Dimitrios Kambouris / gettyimages

ランジェリー・ブランドのヴィクトリアズ・シークレット(VS)はいまだに、女性たちが過度に性的な面を強調したマーケティング・キャンペーンにうんざりしていること、ホリデーシーズンの期待外れの売上高がその最大の証拠であることを理解していない。

アバクロンビー&フィッチやアメリカンアパレルなどその他のブランドは、セクシーさを強調するのをやめた。だが、VSは変化を拒否している。唇を突き出した物憂げな表情のモデルたちが邸宅の中を歩く年末年始向けの広告は、現代の女性たちが求めているものとはかけ離れているように見えた。米国には大学のキャンパス内で多発する性的暴行事件と闘う被害女性たちがいることを忘れてはならない。

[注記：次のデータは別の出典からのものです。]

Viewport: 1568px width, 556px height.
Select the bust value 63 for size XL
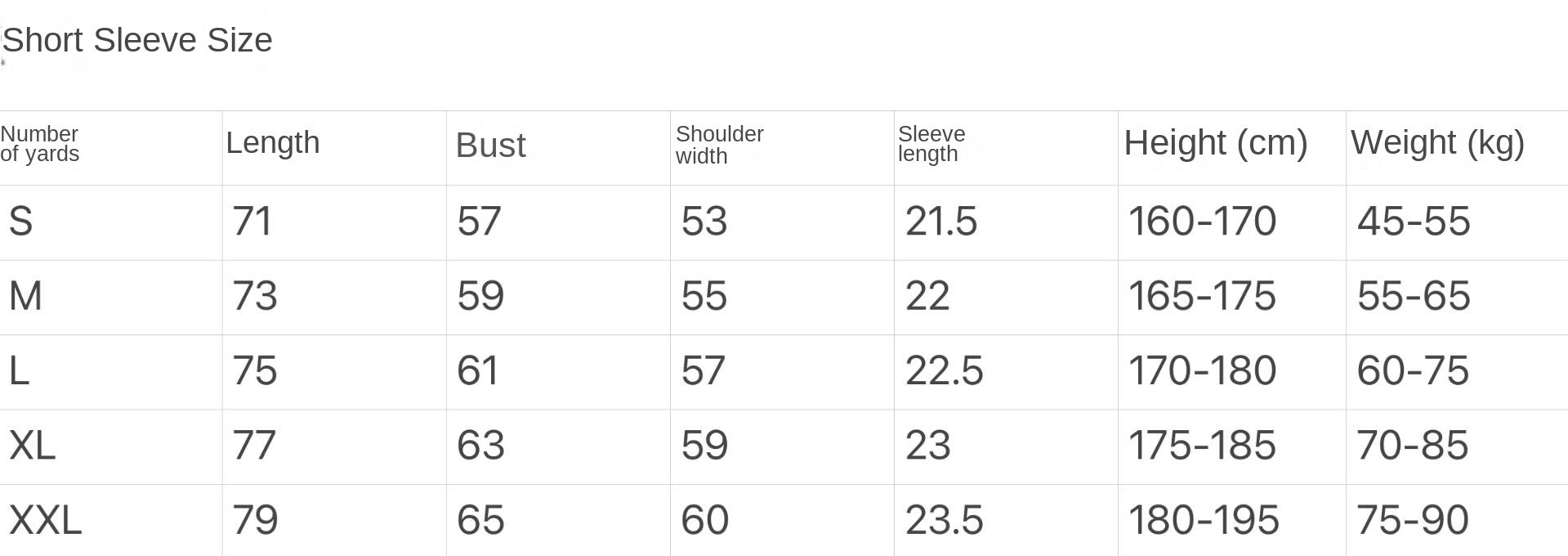coord(480,446)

VSブウランドを展開するLブランズは、2016年12月のVSの既存店売上高が前年比で4%、Lブランズ全体で同1%減少したことを明らかにしている。こうした結果の一因は、同社が水着など一部の製品カテゴリーを廃止したことだろう。だが、中核事業であるランジェリー部門の不振が残る要因であることは間違いない。

高価なランジェリーで知られてきたVSは同月、ブラジャーの一部をわずか10ドル(約1,160円)で販売するなど大幅な値下げに踏み切った。しかし、その効果もなかったということだ。ランジェリーが最もよく売れるのは12月であることを考えれば、これは大きな問題だ。

有望なネット販売を軽視

ランジェリーのインターネット販売を手掛けるアドーア・ミーのモルガン・エルマン・ウェイチ最高経営責任者(CEO)は、「長身で痩せすぎ、それでもグラマーなブロンドのモデルでは下着は売れない」と言い切る。同社のマーケット・テストの結果では、売り上げが良くなるのは曲線美が特徴のダークブラウンの髪のモデルを採用した場合であることが分かっているという。

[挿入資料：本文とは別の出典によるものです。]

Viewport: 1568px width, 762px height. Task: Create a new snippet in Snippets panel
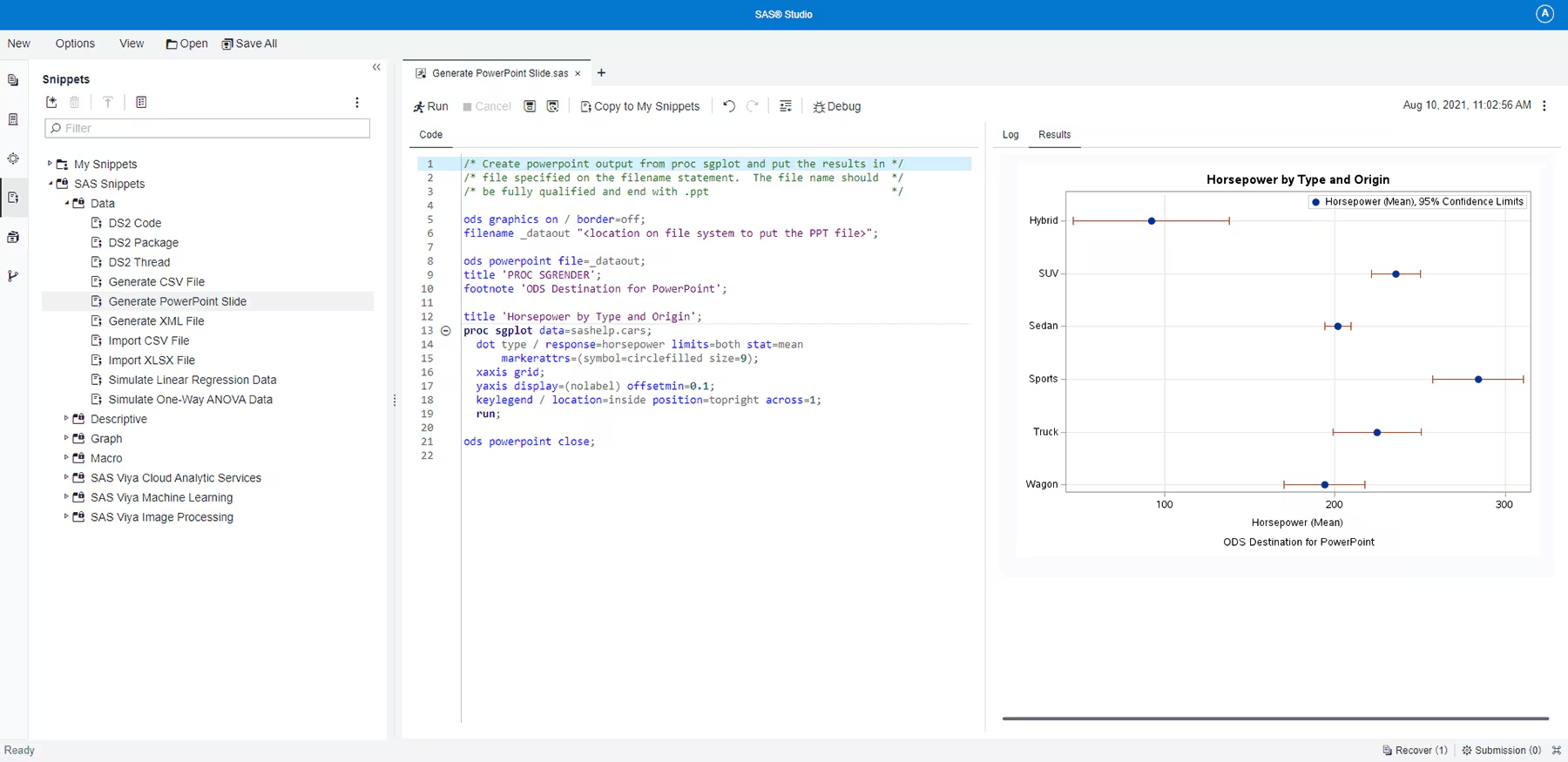52,103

マーケティングの手法が時代遅れであることに加え、VSは実店舗への依存度が高すぎる(80%)と指摘されている。自社ウェブサイトからの通販が売り上げに占める割合がわずか20%ということが、アドーア・ミーをはじめとするその他のランジェリー・ブランドにネット通販市場における機会を与え、各社のシェア拡大を許してきた。